And unless I'm missing something, www.techcrunch.com isn't even a complex
site: blog posts in the left-hand column followed by comments, a smattering of
basic widgets in the right-hand column, and ... uh ... that's it?

------
rafski
Plugins often cause more problems than they solve.

I had way too many situations where a plugin would break after a WordPress
update and the author wouldn't support it anymore.

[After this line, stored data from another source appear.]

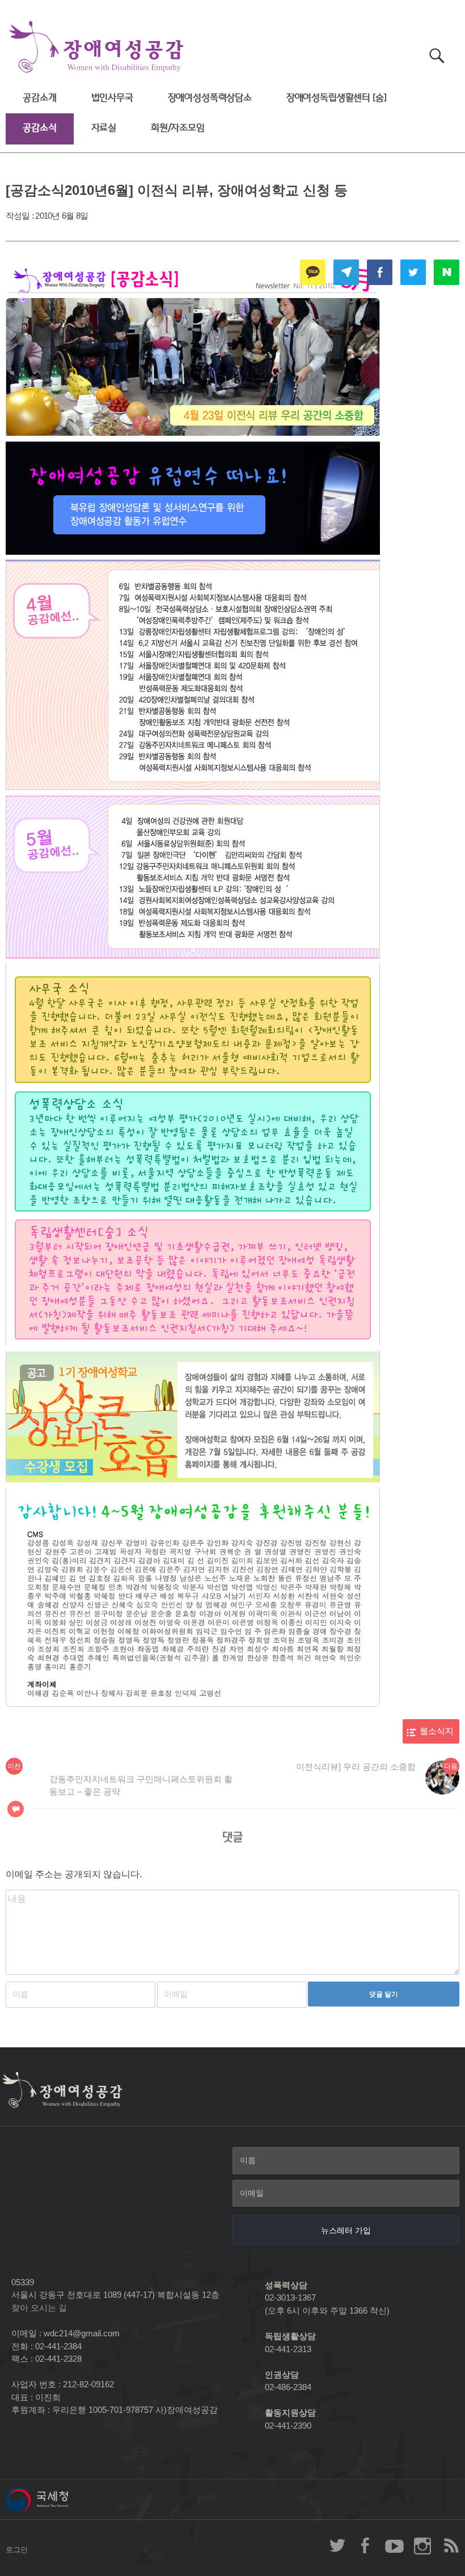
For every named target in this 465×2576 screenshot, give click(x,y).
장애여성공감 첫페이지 (96, 47)
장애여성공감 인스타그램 (422, 2545)
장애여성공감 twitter (337, 2545)
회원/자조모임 (178, 127)
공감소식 (39, 127)
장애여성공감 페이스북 (366, 2545)
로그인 (17, 2549)
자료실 (104, 127)
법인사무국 (112, 97)
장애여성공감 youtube (394, 2545)
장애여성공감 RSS (451, 2545)
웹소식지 (437, 1731)
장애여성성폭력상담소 (210, 97)
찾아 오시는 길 (39, 2308)
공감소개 (39, 97)
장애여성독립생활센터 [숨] (336, 97)
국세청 (62, 2499)
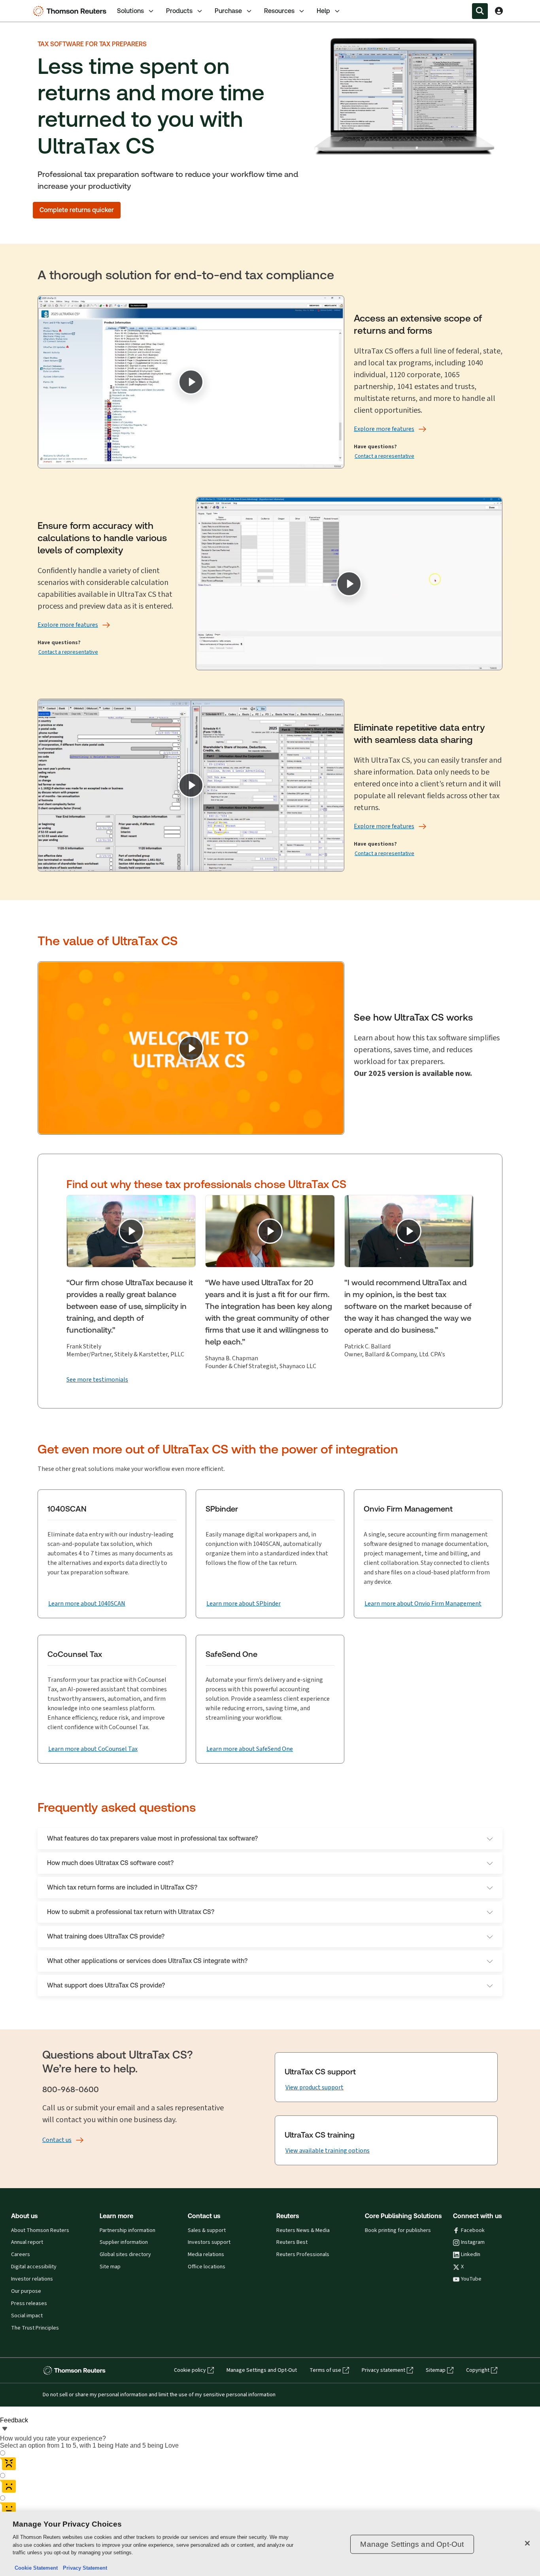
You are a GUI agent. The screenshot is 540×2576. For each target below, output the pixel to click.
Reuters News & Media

Also, there are malicious plugins on WordPress.org with no direct way to
submit report or post a warning. Can you imagine a FaceBook widget that after
a while of use starts to promote some rogue site?

------
mladenkovacevic
I don't get what kind of business goes out recommending WordPress to a bunch
of clients as a CMS platform to begin with. I always thought WordPress was a
quick yet flexible blogging tool for a one-to-five-man team who doesn't want
to get into serious development but just needs to get some content out there.
In that regard WordPress does the job more than adequately. He cites
department heads and account managers giving him shit over how this or that
doesn't work. If they've all been getting a paycheck out of a free blogging
engine until now then it sure as hell seemed to have served their business
well. Throwing together a quick blog in WordPress is something you do for a
computer illiterate aunt who wants to write about her recipes.. probably not
something you'd want to build an entire business on.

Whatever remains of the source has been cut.